La meilleure taille des poiriers est & sera toujours celle qui saura le plus sagement conserver les bourgeons dans toute leur force, & qui n’épuisera pas l’arbre en lui abattant chaque année une quantité de bois pour lui en faire reproduire autant l’année d’après. L’arbre vous dit, étendez, étendez toujours, je ne vous demande pas autre chose ; par ce moyen je tapisserai moi seul un mur de plus de 40 pieds de face sur 10 à 12 de hauteur, & je vous donnerai plus de fruits que sept arbres qui chez vous occupent le même espace.

Je n’ai cessé, dans tout le cours de cet Ouvrage, de me récrier sur le peu d’espace qu’on laissoit d’un arbre à un autre. Tous les pépiniéristes marchands d’arbres m’ont blâmé, & ceux qui ne savent pas juger par eux-mêmes, mais seulement d’après les autres, ont encore crié plus haut ; ils sont bien les maîtres de se laisser aveugler ; cependant, pour dernière tentative & en leur faveur, je vais copier quelques pages du Dictionnaire des Jardiniers, que le célèbre Philippe Miller, jardinier de Chelséa, imprima à Londres, après 40 ans d’expérience. C’est l’auteur qui parle.

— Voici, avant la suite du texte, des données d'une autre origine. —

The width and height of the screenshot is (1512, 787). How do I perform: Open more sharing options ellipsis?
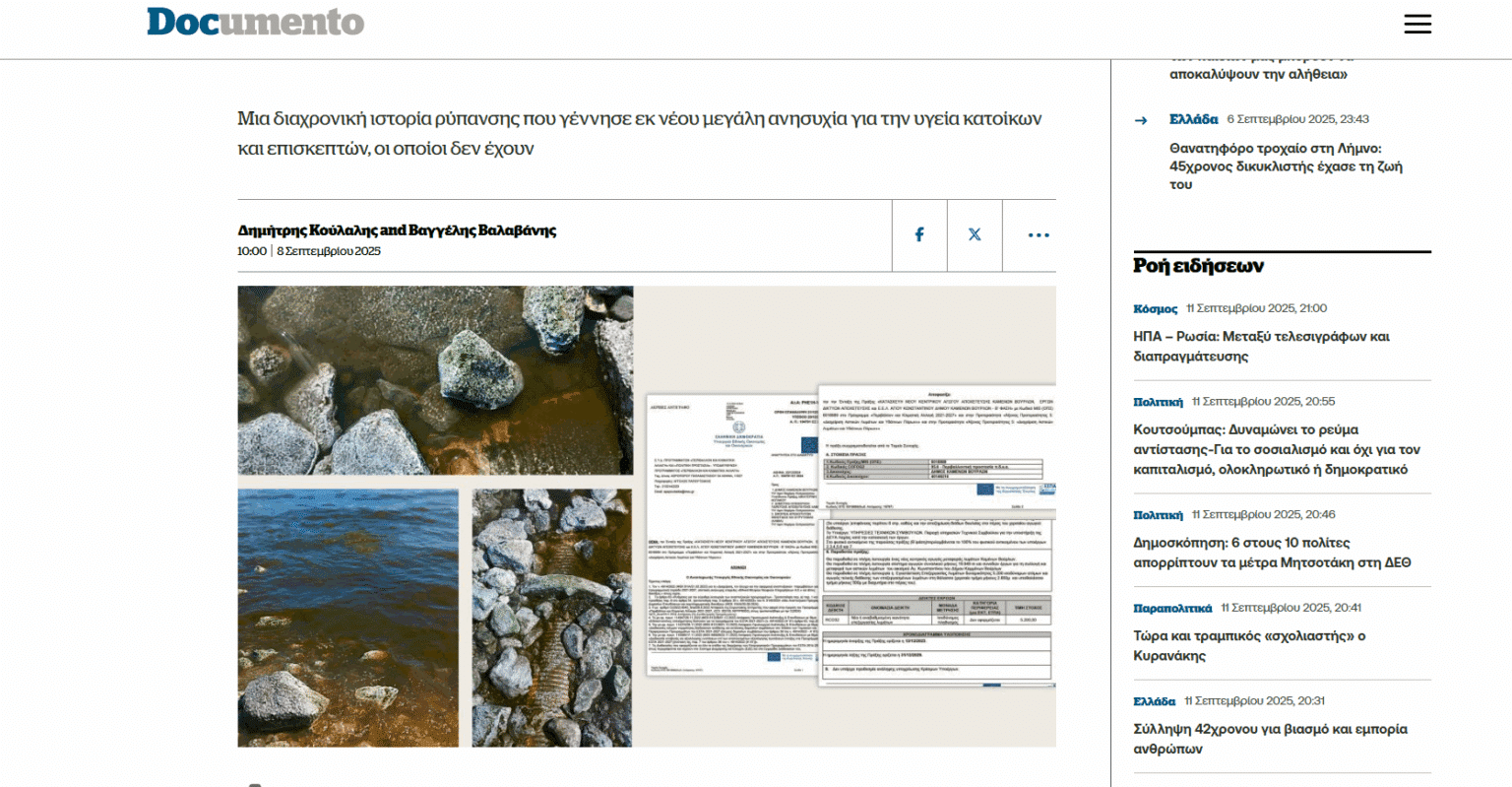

« Ces arbres, (les poiriers) doivent être plantés contre des murailles, ou en espalier, à 40 pieds au moins de distance, parce que s’ils n’ont point assez de place pour s’étendre de chaque côté, il sera impossible de les conserver en bon ordre, principalement ceux qui sont greffés sur franc ; car plus les arbres sont taillés & plus ils poussent, ainsi que je l’ai observé. D’ailleurs, comme plusieurs espèces de poiriers produisent leurs boutons à fleur aux extrémités des branches de l’année précédente, en les taillant & en les raccourcissant tout le fruit est jeté bas ; ce qu’on ne peut éviter, si on ne donne pas assez de place aux poiriers en les plantant. »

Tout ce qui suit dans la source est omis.